Collection entries
::::::

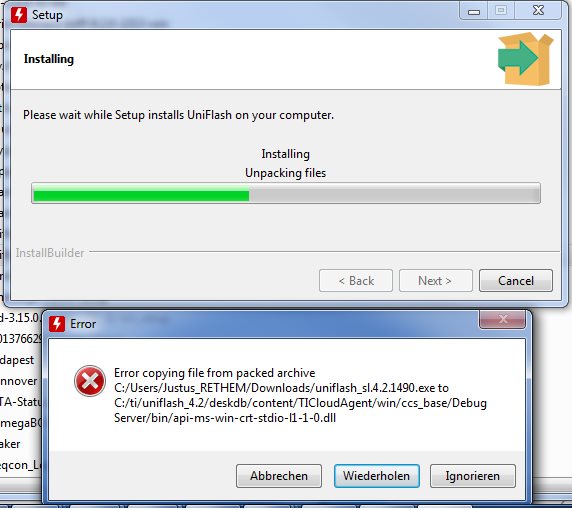Click the green installation progress bar
The width and height of the screenshot is (572, 510).
click(286, 193)
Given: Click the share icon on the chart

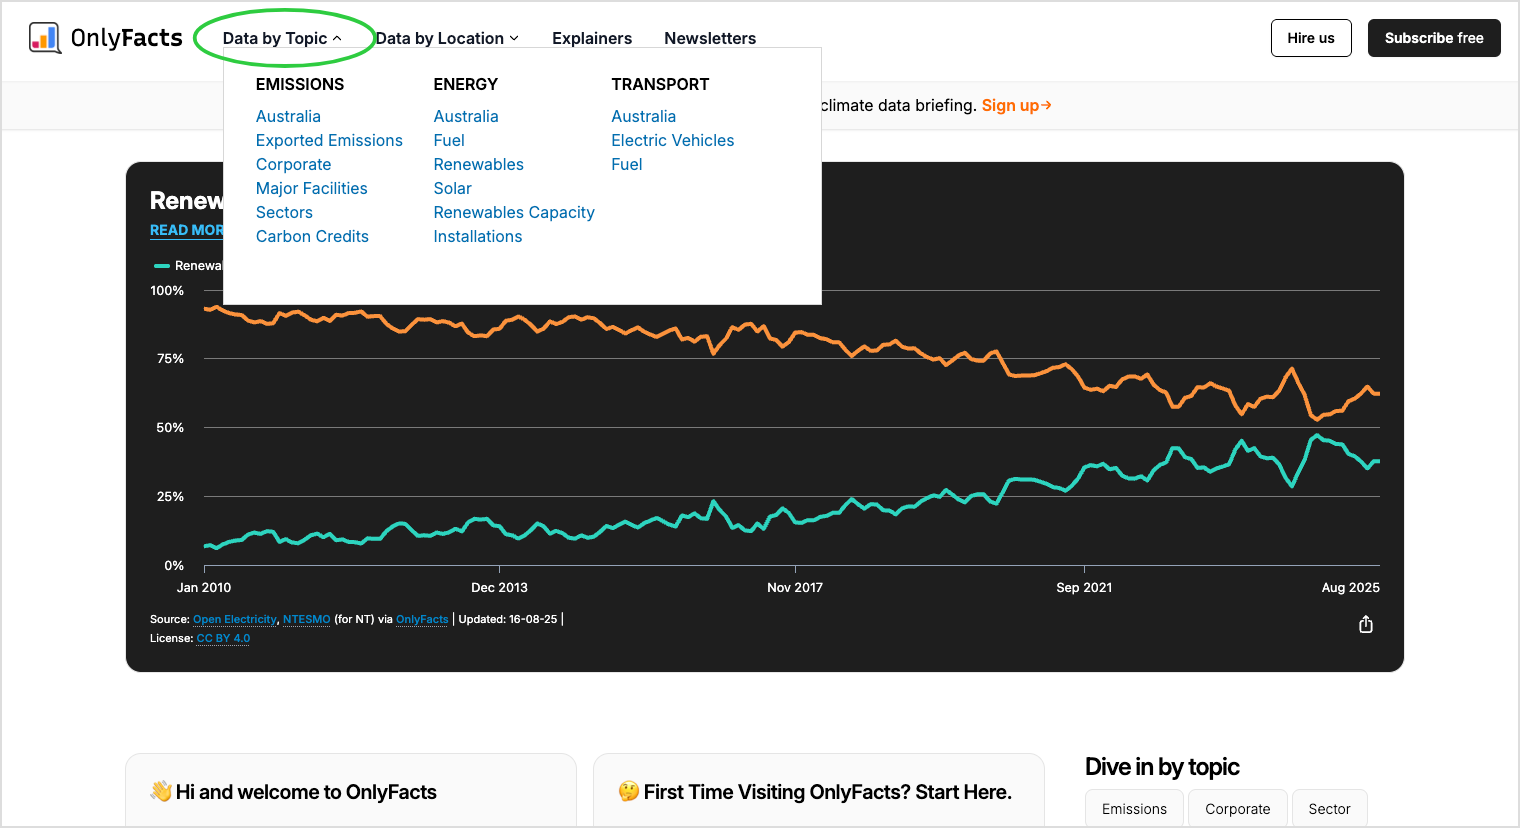Looking at the screenshot, I should coord(1366,625).
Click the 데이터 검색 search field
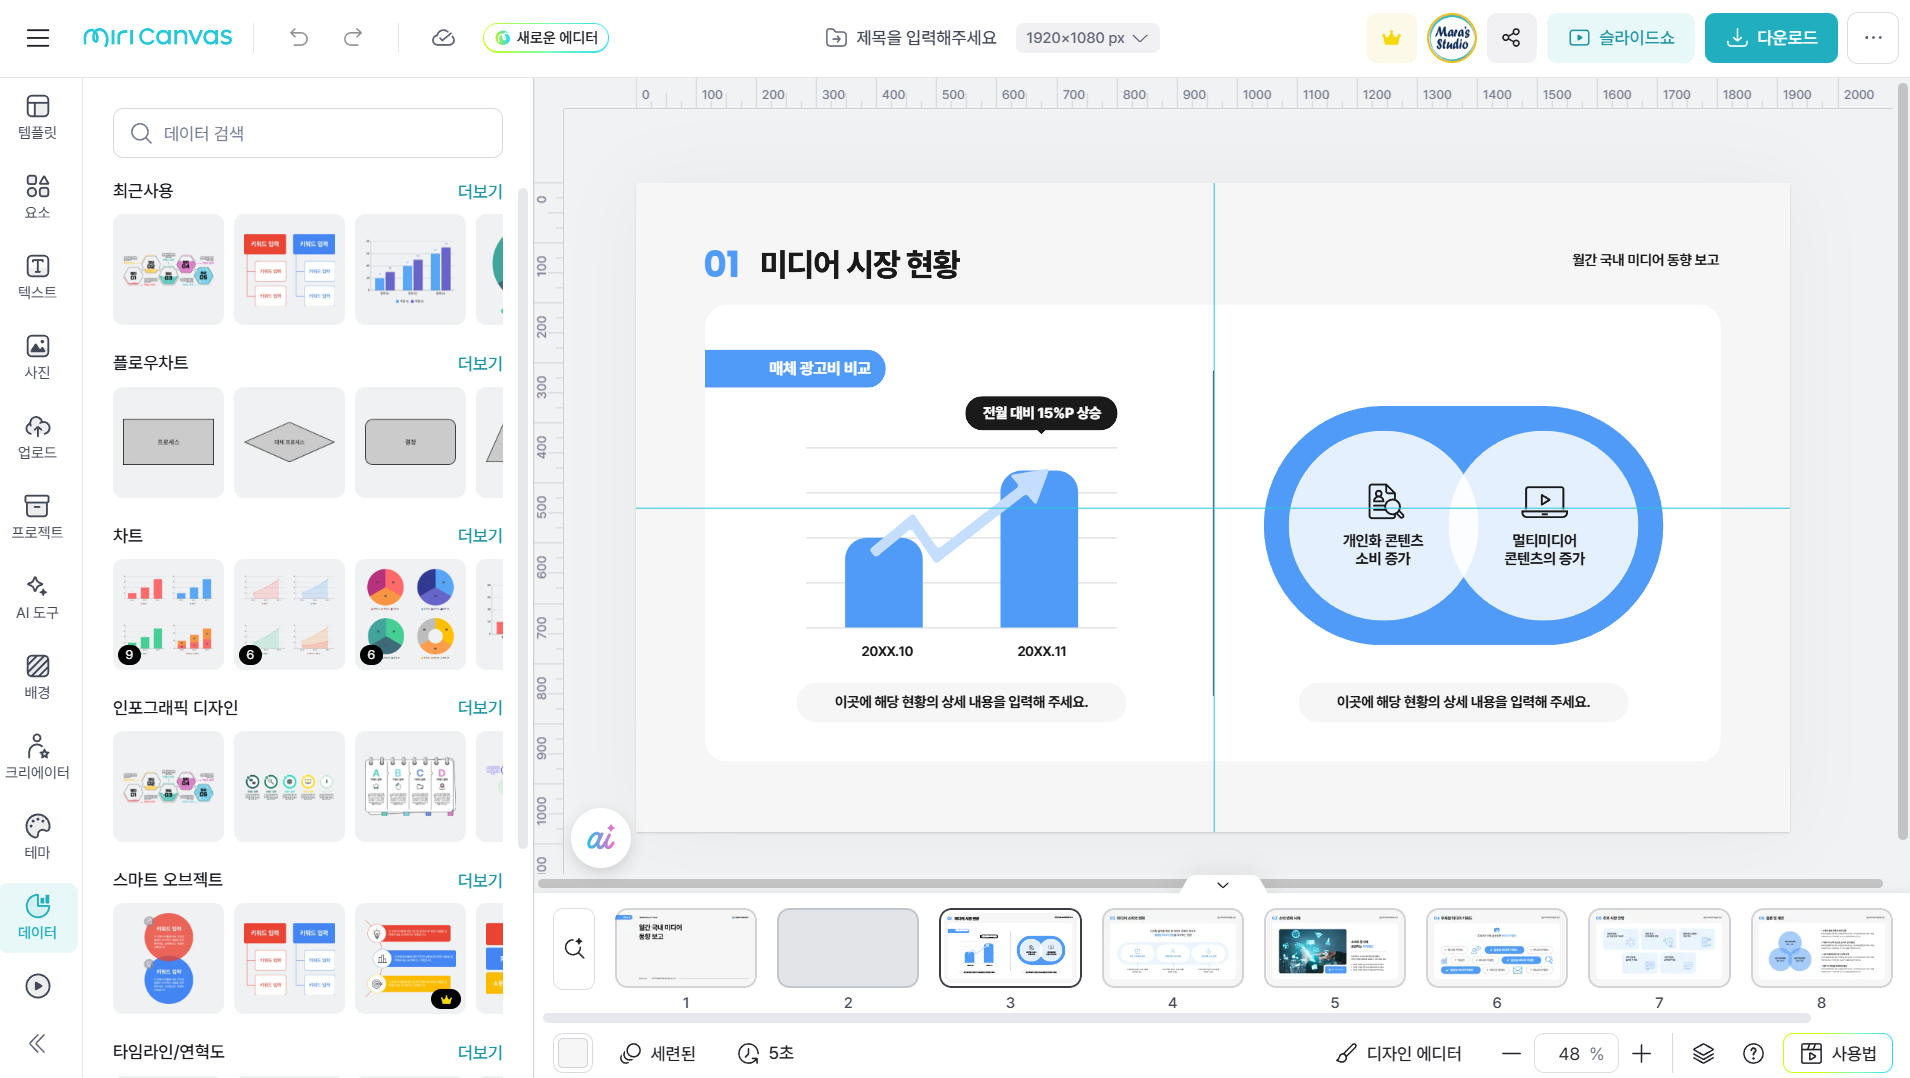This screenshot has width=1910, height=1078. pos(308,133)
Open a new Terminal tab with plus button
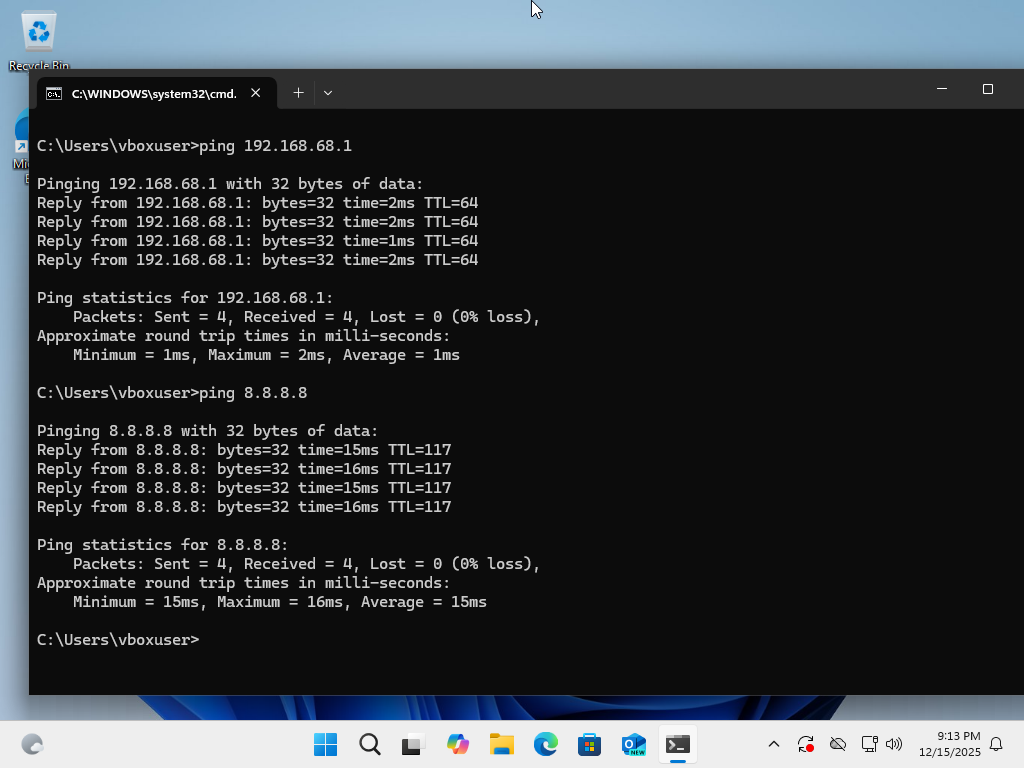The image size is (1024, 768). click(x=298, y=92)
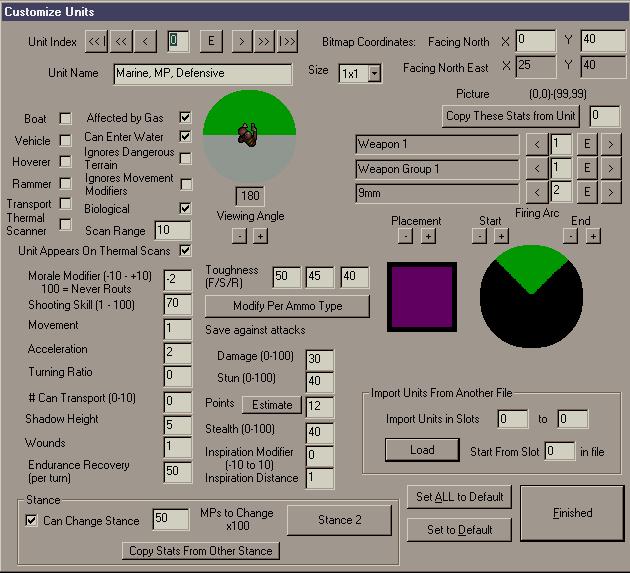Jump to the first unit index
The image size is (630, 573).
coord(96,41)
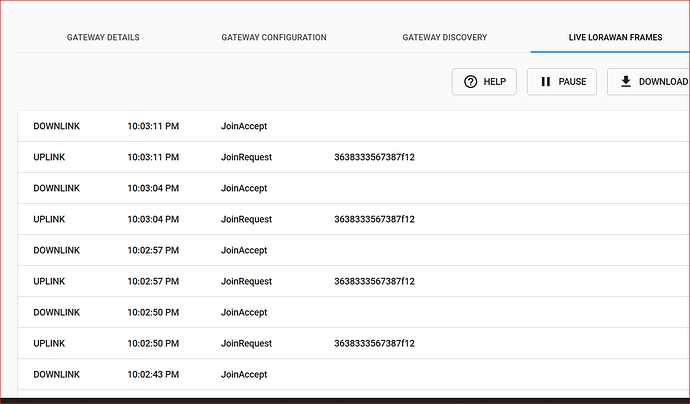Click JoinAccept label in 10:02:57 PM row
The image size is (690, 404).
click(x=244, y=250)
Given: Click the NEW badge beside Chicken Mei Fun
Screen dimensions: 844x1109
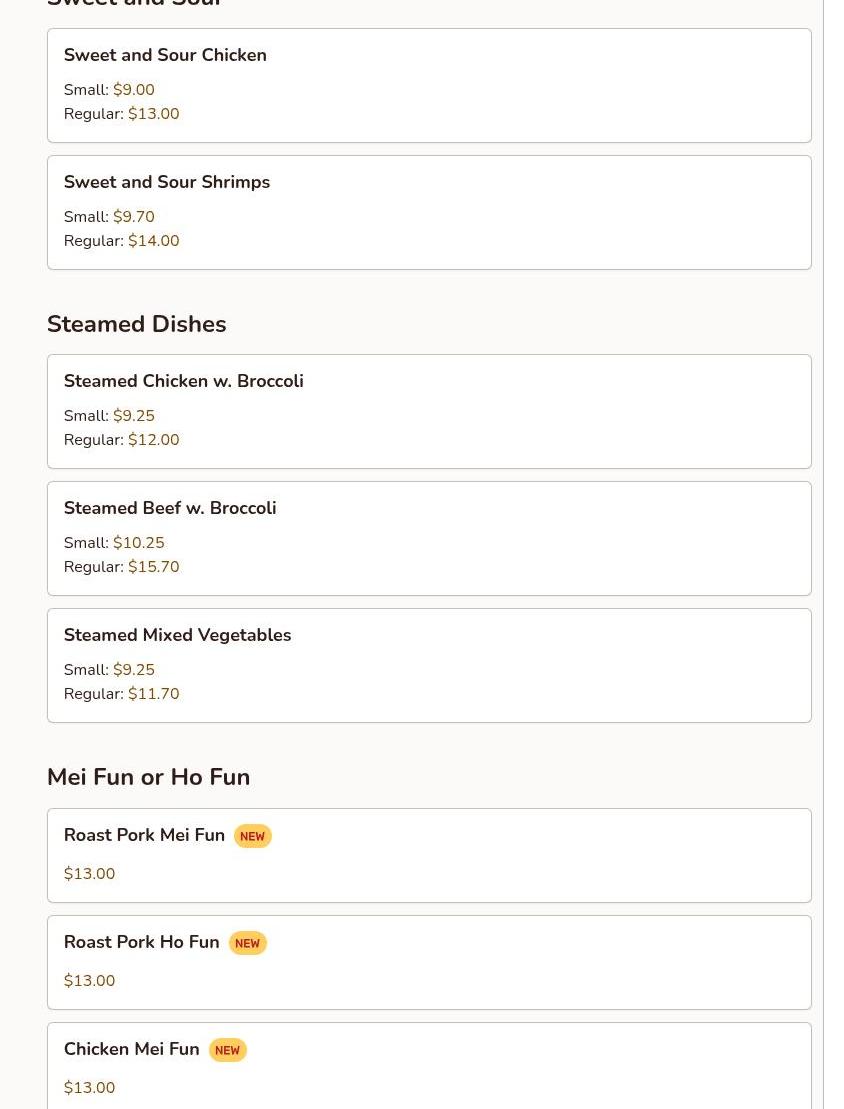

::::::

▶ What the exercise asks: Repeat word for word the lines starting at the one with "Given: Click the share icon on the chart" and ending at the final line of the records above, both included; no pictures.

▶ Exercise result:
Given: Click the share icon on the chart

Looking at the screenshot, I should coord(1366,625).
Click the 데이터 검색 search field
This screenshot has width=1910, height=1078. pos(308,133)
Open a new Terminal tab with plus button
The image size is (1024, 768). click(x=298, y=92)
Jump to the first unit index
The image size is (630, 573).
coord(96,41)
Click JoinAccept label in 10:02:57 PM row
The image size is (690, 404).
click(x=244, y=250)
Given: Click the NEW badge beside Chicken Mei Fun
Screen dimensions: 844x1109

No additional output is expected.